▸ **WHAT YOU NEED TO DO**
If a line in the records below contains the word "computer", copy it out.

══ SUPPLIED ENTRIES

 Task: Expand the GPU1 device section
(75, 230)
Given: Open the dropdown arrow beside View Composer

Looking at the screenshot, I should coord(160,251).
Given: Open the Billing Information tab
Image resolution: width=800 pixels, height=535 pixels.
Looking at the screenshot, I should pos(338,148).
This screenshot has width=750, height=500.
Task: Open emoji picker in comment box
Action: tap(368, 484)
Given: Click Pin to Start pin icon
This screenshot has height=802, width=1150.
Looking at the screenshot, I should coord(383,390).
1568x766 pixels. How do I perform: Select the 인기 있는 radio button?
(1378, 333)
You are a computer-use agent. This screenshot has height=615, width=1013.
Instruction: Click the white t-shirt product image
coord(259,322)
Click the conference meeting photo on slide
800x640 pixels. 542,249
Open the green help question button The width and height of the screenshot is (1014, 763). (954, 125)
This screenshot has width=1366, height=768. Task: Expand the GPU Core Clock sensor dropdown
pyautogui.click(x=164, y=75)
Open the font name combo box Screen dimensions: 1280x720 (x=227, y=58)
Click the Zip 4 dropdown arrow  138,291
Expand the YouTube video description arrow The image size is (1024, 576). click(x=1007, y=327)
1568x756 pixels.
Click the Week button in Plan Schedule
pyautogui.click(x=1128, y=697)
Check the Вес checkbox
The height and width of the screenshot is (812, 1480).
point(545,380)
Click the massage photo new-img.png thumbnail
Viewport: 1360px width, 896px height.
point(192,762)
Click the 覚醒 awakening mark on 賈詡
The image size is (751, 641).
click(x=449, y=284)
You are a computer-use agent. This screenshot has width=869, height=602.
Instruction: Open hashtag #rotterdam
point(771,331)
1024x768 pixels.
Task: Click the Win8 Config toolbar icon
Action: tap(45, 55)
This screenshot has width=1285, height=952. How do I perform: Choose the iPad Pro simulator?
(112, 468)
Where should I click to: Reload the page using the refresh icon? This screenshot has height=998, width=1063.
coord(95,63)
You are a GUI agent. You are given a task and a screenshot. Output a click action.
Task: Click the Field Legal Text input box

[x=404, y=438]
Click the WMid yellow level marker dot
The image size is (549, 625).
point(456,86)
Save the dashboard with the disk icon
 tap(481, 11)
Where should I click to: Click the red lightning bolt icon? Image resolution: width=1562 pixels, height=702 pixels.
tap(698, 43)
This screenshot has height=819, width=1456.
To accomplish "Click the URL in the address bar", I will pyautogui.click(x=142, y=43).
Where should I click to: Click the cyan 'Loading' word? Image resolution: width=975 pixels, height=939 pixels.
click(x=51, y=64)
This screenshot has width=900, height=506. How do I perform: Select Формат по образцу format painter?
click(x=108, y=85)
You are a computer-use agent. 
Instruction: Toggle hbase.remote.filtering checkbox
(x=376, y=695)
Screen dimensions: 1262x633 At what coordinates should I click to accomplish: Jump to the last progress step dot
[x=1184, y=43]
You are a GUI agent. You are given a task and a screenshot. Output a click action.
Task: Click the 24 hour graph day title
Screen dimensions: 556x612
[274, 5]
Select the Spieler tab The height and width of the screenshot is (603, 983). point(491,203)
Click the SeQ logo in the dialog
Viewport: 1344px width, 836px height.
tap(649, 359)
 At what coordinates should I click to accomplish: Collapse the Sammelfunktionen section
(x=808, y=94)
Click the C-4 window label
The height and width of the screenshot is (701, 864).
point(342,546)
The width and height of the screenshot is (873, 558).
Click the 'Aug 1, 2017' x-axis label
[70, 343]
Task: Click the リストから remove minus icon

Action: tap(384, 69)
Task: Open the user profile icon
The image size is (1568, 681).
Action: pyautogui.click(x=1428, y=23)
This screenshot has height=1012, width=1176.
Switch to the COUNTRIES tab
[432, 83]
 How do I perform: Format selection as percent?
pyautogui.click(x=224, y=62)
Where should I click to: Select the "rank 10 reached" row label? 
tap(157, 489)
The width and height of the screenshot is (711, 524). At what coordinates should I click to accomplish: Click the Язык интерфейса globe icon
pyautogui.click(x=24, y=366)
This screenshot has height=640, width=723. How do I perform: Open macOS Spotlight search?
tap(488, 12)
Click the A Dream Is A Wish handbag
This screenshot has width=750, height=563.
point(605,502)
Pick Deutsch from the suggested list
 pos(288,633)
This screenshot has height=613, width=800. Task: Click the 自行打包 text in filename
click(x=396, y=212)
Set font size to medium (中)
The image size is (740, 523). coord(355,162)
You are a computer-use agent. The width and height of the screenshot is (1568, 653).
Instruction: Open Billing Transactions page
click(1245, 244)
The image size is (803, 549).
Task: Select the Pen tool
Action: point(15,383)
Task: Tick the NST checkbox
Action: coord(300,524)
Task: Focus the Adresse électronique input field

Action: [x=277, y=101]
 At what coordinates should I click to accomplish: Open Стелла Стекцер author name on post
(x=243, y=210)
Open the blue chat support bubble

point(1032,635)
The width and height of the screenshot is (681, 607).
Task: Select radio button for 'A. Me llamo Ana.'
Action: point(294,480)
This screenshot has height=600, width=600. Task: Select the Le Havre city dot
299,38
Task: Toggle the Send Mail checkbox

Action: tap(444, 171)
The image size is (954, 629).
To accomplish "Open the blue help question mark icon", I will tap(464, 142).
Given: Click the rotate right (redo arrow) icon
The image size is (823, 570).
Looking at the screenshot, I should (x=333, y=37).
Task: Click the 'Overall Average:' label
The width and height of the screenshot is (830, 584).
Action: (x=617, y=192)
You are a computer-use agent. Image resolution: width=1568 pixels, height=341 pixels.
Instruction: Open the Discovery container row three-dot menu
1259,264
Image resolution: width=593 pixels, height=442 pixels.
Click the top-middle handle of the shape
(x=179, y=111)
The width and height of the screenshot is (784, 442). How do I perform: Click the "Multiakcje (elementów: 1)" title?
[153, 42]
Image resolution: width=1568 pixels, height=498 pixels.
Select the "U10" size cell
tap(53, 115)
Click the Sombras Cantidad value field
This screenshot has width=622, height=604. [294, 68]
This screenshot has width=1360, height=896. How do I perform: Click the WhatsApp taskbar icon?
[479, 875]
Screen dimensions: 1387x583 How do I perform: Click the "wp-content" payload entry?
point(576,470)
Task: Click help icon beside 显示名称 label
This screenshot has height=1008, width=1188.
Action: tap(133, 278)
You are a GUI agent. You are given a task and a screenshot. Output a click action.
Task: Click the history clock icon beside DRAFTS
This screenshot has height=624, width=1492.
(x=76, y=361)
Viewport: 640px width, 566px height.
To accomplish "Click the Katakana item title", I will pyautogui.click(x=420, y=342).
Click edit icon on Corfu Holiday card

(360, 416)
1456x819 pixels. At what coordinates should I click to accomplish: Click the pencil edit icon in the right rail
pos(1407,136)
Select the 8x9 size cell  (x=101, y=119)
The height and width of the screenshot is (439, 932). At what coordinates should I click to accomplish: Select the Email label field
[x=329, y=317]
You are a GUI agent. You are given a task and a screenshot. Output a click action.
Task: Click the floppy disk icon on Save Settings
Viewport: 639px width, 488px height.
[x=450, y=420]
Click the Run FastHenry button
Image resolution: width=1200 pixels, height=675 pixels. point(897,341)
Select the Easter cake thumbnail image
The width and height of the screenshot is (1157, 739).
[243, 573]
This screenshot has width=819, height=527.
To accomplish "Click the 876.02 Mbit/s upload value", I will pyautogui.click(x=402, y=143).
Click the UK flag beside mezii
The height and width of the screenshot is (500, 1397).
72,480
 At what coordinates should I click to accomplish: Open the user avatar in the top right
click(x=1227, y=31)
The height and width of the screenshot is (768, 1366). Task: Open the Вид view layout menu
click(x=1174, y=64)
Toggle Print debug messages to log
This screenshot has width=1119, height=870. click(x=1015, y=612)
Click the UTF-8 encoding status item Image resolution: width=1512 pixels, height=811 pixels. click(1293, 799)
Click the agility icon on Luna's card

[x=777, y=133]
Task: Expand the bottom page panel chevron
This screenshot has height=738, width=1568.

════

▸ **THE ANSWER**
You are a computer-use agent. This screenshot has height=615, width=1013.
You are a computer-use agent. This screenshot has width=869, height=602.
You are a computer-use agent. 
You are a computer-use agent. The width and height of the screenshot is (1568, 653).
You are a computer-use agent. Image resolution: width=1568 pixels, height=341 pixels.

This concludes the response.